La Stampa, 13 marzo 2015
Siria, un paese distrutto in quattro anni. 11,2 milioni di profughi, centinaia di miliaia di vittime e la gente continua a morire di fame: «Non ci sono più cani, gatti o topi da mangiare, e i bambini vanno a cercare fili d’erba per cibare le famiglie»
La guerra civile siriana entra nel suo quinto anno aggravata da un 2014 che si è rivelato il periodo più sanguinoso e devastante per la popolazione: ad attestarlo è il rapporto «Failing Syria» redatto da 21 organizzazioni umanitarie per accusare il Consiglio di Sicurezza dell’Onu di «mancare agli impegni presi» per soccorrere i civili.
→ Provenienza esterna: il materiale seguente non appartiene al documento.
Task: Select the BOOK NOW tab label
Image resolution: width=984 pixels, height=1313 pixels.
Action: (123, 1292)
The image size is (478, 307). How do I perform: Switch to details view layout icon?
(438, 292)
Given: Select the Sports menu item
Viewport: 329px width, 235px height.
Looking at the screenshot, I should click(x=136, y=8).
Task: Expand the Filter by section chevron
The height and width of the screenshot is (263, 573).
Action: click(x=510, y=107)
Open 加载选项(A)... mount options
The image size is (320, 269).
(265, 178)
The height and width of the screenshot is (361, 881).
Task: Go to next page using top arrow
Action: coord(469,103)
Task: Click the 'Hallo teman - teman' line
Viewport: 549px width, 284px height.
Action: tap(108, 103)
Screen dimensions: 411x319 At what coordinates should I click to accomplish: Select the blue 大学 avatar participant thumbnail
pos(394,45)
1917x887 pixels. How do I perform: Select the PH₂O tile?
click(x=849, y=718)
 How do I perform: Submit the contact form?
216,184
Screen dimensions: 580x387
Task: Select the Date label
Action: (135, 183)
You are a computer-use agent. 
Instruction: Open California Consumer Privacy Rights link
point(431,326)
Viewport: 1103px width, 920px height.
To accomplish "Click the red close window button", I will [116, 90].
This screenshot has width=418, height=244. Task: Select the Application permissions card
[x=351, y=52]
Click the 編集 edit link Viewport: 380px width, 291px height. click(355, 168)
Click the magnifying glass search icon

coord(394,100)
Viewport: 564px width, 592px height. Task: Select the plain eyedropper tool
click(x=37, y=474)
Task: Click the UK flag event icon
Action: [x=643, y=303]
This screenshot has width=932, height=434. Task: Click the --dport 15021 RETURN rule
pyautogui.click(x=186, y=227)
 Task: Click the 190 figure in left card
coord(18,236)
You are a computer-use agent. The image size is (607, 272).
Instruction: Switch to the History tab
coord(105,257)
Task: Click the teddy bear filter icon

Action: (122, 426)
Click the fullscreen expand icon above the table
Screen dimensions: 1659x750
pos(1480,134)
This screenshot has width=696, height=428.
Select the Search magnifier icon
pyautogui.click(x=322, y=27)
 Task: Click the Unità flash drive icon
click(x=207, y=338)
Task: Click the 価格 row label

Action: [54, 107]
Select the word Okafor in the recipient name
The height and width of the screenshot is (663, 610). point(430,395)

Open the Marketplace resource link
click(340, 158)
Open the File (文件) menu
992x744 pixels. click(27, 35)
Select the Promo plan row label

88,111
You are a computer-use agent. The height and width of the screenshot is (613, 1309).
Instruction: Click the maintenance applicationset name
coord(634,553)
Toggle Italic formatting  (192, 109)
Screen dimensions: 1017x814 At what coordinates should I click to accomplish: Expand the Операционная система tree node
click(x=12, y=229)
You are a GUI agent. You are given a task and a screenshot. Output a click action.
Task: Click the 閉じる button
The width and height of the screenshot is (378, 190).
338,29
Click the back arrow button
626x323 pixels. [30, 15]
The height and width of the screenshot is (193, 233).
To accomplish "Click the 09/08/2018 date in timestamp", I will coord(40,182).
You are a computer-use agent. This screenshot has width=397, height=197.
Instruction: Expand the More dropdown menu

Le cifre contenute nel rapporto, basato su una documentazione minuziosa di quanto avvenuto lo scorso anno, parlano da sole. Le vittime sono state 76 mila ovvero il bilancio annuale più alto registrato da quando, il 15 marzo 2011, cominciò la rivolta popolare contro il regime di Bashar al Assad. Il totale delle vittime registrato da allora è di 220mila che sono solo la punta dell’iceberg della «maggiore crisi umanitaria degli ultimi 20 anni» segnata da 11,2 milioni di profughi – fra coloro che hanno lasciato il Paese e chi continua a spostarsi all’interno – e in particolare «4,8 milioni di persone che risiedono in aree difficili da raggiungere».
Brilla solo il porto di Tartus
È qui che l’allarme delle ong umanitarie – da Oxfam e Save the Children – si fa più intenso perché denuncia il rischio che queste persone muoiano di sete, fame, freddo in zone assediate dai combattimenti in stallo fra le opposte fazioni. «Nell’area del fiume Yarmuk dove si trovano i campi palestinesi – ci spiega una fonte della Croce Rossa Internazionale – non ci sono più cani, gatti o topi da mangiare, e i bambini vanno a cercare fili d’erba per cibare le famiglie». Un’apocalisse che vede 5,6 milioni di bambini bisognosi di qualsiasi tipo di aiuto, 1,6 milioni di alunni impossibilitati a frequentare qualsiasi tipo di scuola e un impatto sulla popolazione che si misura nella «diminuzione della vita media di 20 anni».
Fra le immagini incluse in «Failing Syria» per descrivere l’impatto della guerra civile ci sono le fotografie notturne del Paese scattate dai satelliti: paragonando quelle del 2011 alle più recenti ci si accorge della pressoché totale scomparsa delle luci, anche nella capitale Damasco ma con l’eccezione di Tartus, il porto sul Mediterraneo dove attraccano le navi della flotta del Cremlino.
In alcune pagine, il rapporto affronta le pesanti conseguenze per l’Europa di questa crisi umanitaria, sottolineando come i siriani «a migliaia sono saliti sui barconi dei clandestini diretti verso Grecia e Italia» nello scorso anno e tale fiume umano è destinato ad «aumentare nel 2015». Il rimprovero al Consiglio di Sicurezza dell’Onu è «aver mancato all’impegno preso in tre diverse risoluzioni di proteggere i civili» afferma Jan Egeland, segretario generale del Consiglio norvegese sui Rifugiati che ha partecipato alla redazione del documento.
I civili abbandonati
«Tutte le parti impegnate nella guerra civile agiscono con impunità contro i civili perchè nessuno li protegge» aggiunge Vincent Cochetel, direttore europeo dell’Alto Commissariato Onu per i Rifugiati, sottolineando come «quando le grandi potenze hanno deciso di agire in Siria sono riuscite a farlo, come nel caso dello smantellamento delle armi chimiche di Assad e della consegna di derrate alimentari in zone specifiche» ma sulla protezione dei civili «questa volontà ancora manca» con il risultato di aver precipitato l’80 per cento della popolazione sotto il livello di povertà, esponendola a eccidi, epidemie e sofferenze di dimensioni bibliche. «Ciò che più ci preoccupa – conclude Nigel Timmins, vicedirettore di Oxfam in Gran Bretagna – è che la catastrofe rischia oramai di essere accettata da una comunità internazionale che, dopo averla consentita, ora tende a voltare lo sguardo dall’altra parte davanti agli orrori quotidiani che continuano a moltiplicarsi».